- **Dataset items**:
•••••
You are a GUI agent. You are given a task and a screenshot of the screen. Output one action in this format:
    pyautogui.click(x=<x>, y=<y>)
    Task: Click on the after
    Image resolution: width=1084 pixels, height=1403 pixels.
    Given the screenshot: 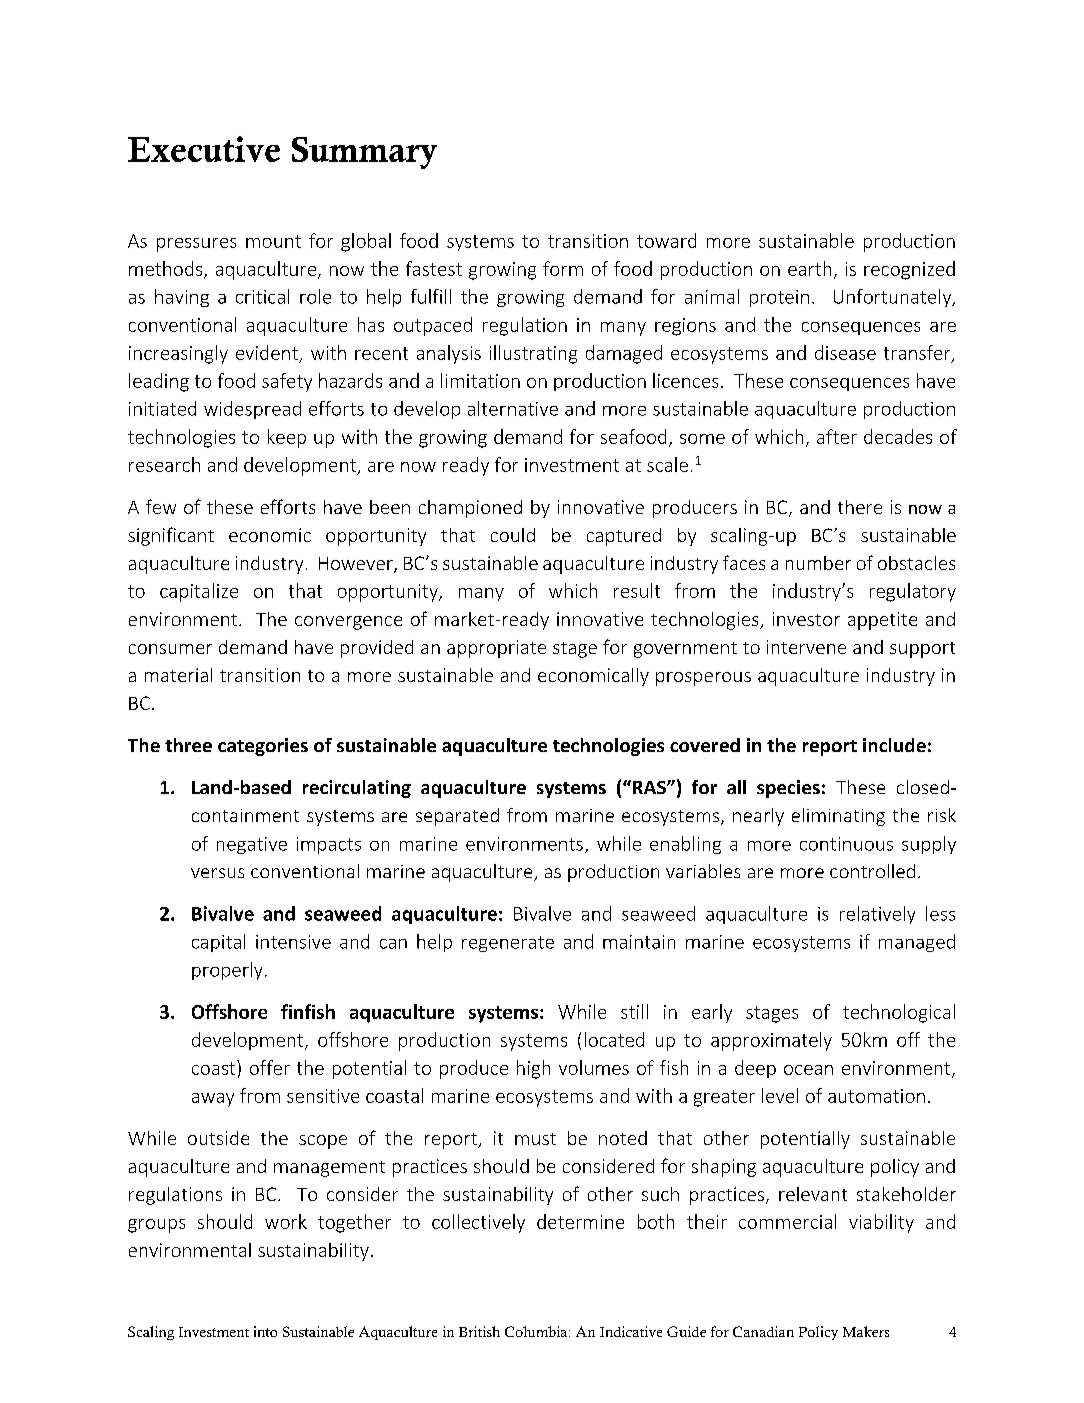 What is the action you would take?
    pyautogui.click(x=837, y=436)
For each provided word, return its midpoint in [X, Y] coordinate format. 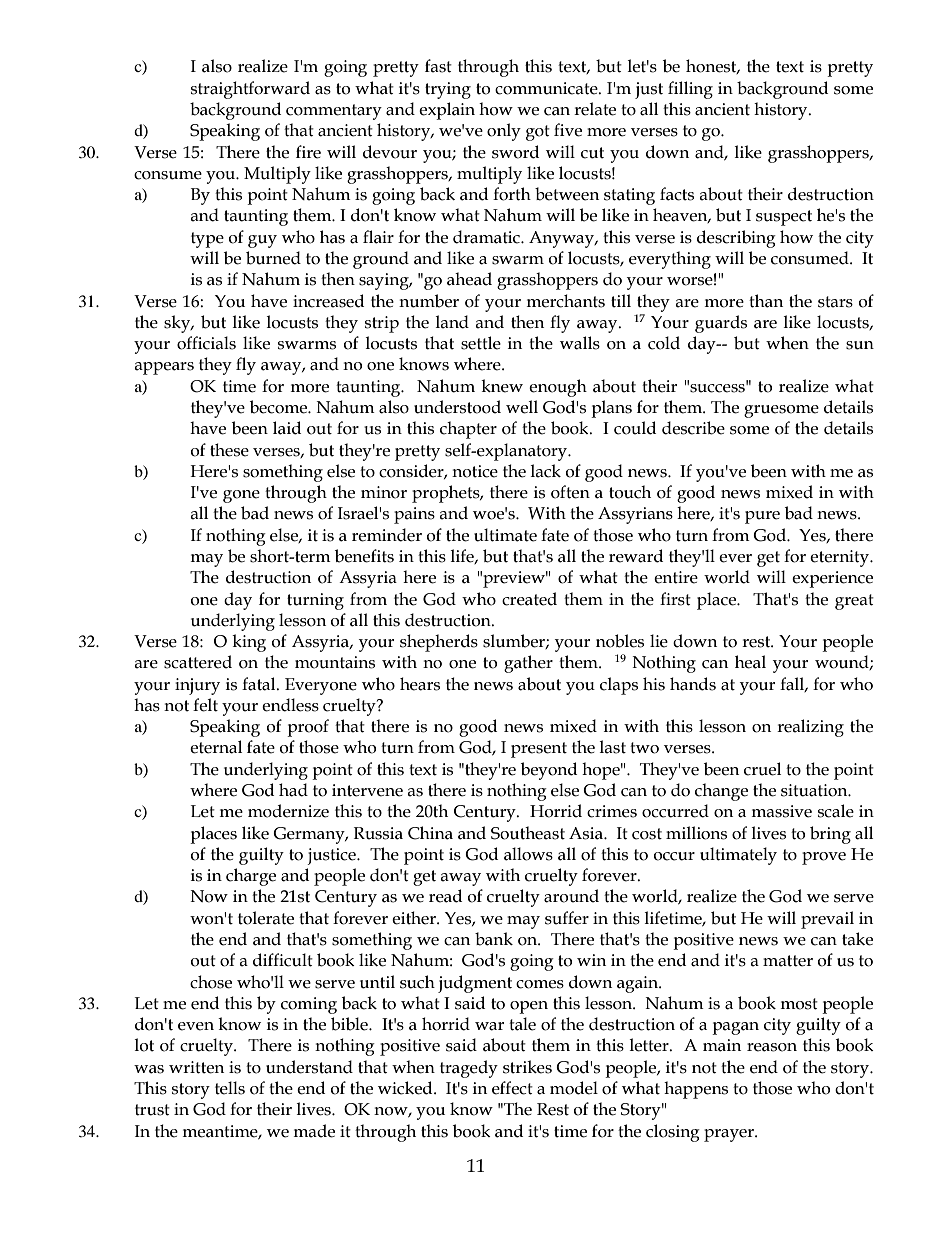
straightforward [250, 90]
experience [832, 579]
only [504, 132]
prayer [730, 1135]
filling [690, 90]
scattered [198, 662]
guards [721, 324]
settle [481, 343]
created [529, 599]
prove [824, 858]
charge [251, 877]
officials [206, 343]
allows [528, 854]
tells [230, 1088]
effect [512, 1088]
•••••
- **Goal of the exercise**:
Rewrite the lines of the data from the one containing "only [504, 132]" through the end, inclusive, changing "guards" to "sentries" and leaving everything else the same.

- **Result below**:
only [504, 132]
prayer [730, 1135]
filling [690, 90]
scattered [198, 662]
sentries [721, 324]
settle [481, 343]
created [529, 599]
prove [824, 858]
charge [251, 877]
officials [206, 343]
allows [528, 854]
tells [230, 1088]
effect [512, 1088]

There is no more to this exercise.